Chapter 3

THREE

The door sealed behind Archer and Rome with a heavy click, cutting off the base and dropping them into a world that was cold, dark and forgotten.

Archer didn’t slow as they moved through the narrow service corridor, his steps sure. He didn’t need to see it anymore. He knew the distance between walls, the turns, the open spaces—everything was locked in from walking it over and over in the dark.

The corridor opened into the remains of the ski resort above the base, a place built for a lot of people and ski equipment. A place for fun-filled family vacations and the upper-middle class.

Now it sat hollow, stripped to the bones of what it once was.

A wide lounge area stretched out in front of them with tables scattered across the floor, some tipped on their sides. Others looked like whoever used it last had just walked away, leaving chairs haphazardly pushed in. A glass vase with a single dead flower sat in the center.

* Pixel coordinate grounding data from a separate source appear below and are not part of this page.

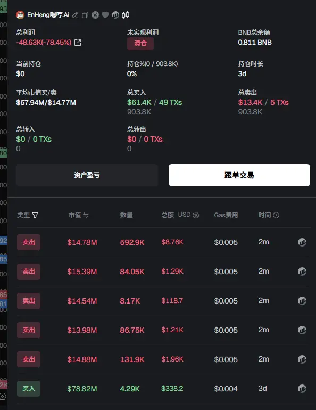
Task: Open the 类型 type filter funnel
Action: pos(35,215)
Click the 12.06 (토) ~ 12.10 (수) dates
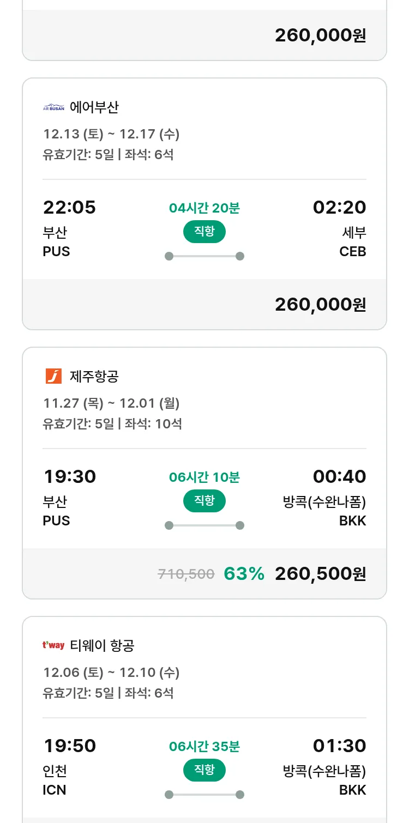Viewport: 409px width, 823px height. (x=111, y=672)
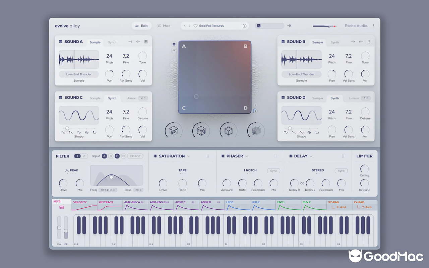Open the filter Freq value selector showing 10.5 kHz
The height and width of the screenshot is (268, 429).
tap(108, 190)
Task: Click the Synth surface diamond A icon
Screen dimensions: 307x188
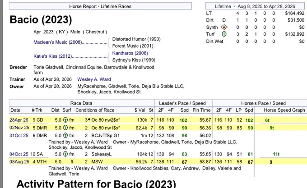Action: pyautogui.click(x=224, y=27)
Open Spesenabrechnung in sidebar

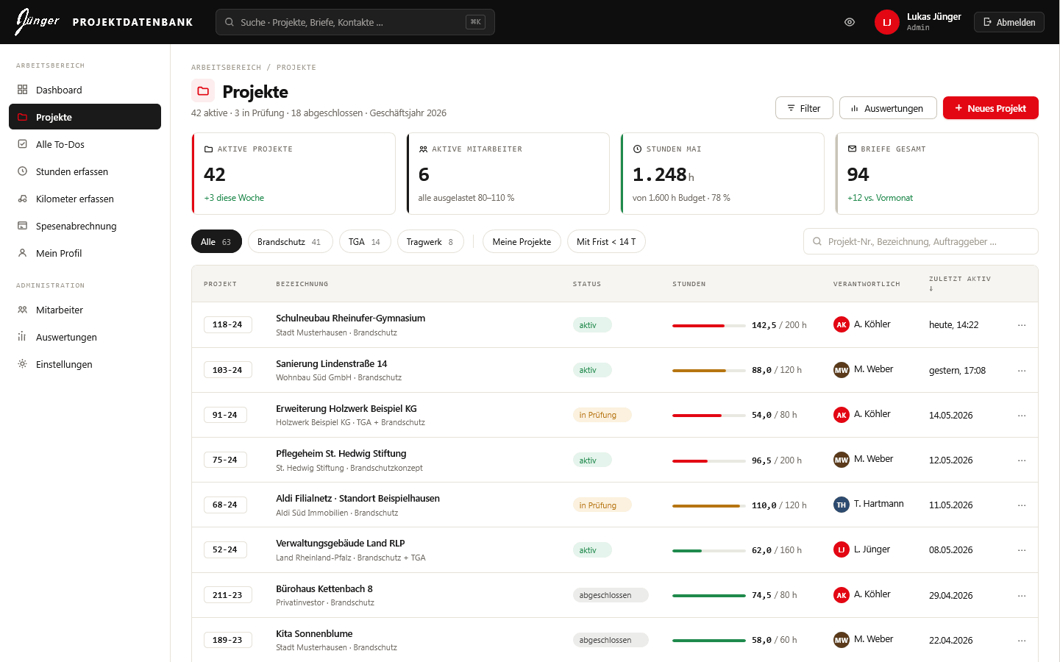85,226
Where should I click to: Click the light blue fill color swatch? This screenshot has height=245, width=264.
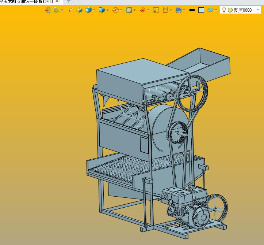[201, 10]
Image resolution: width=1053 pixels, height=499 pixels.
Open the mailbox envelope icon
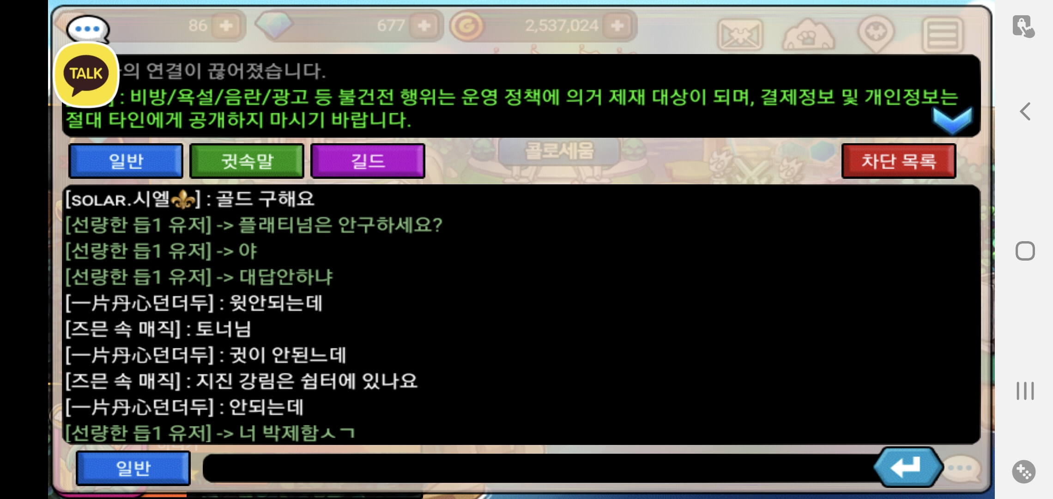coord(740,35)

A long bar ran along one wall, empty racks where bottles had been. Even though it was dark and hard to make out these shapes, Archer knew they were there and moved without hesitation.

Behind him, Rome slowed. “You know where you’re going?”

“Yeah.” He’d been up here every night since he arrived on Sierra’s base. “The library’s this way.”

He also knew there was an entire shelf of romance books.

He’d seen the look on Jolie’s face—the quick flicker when he asked her what kind of books she liked.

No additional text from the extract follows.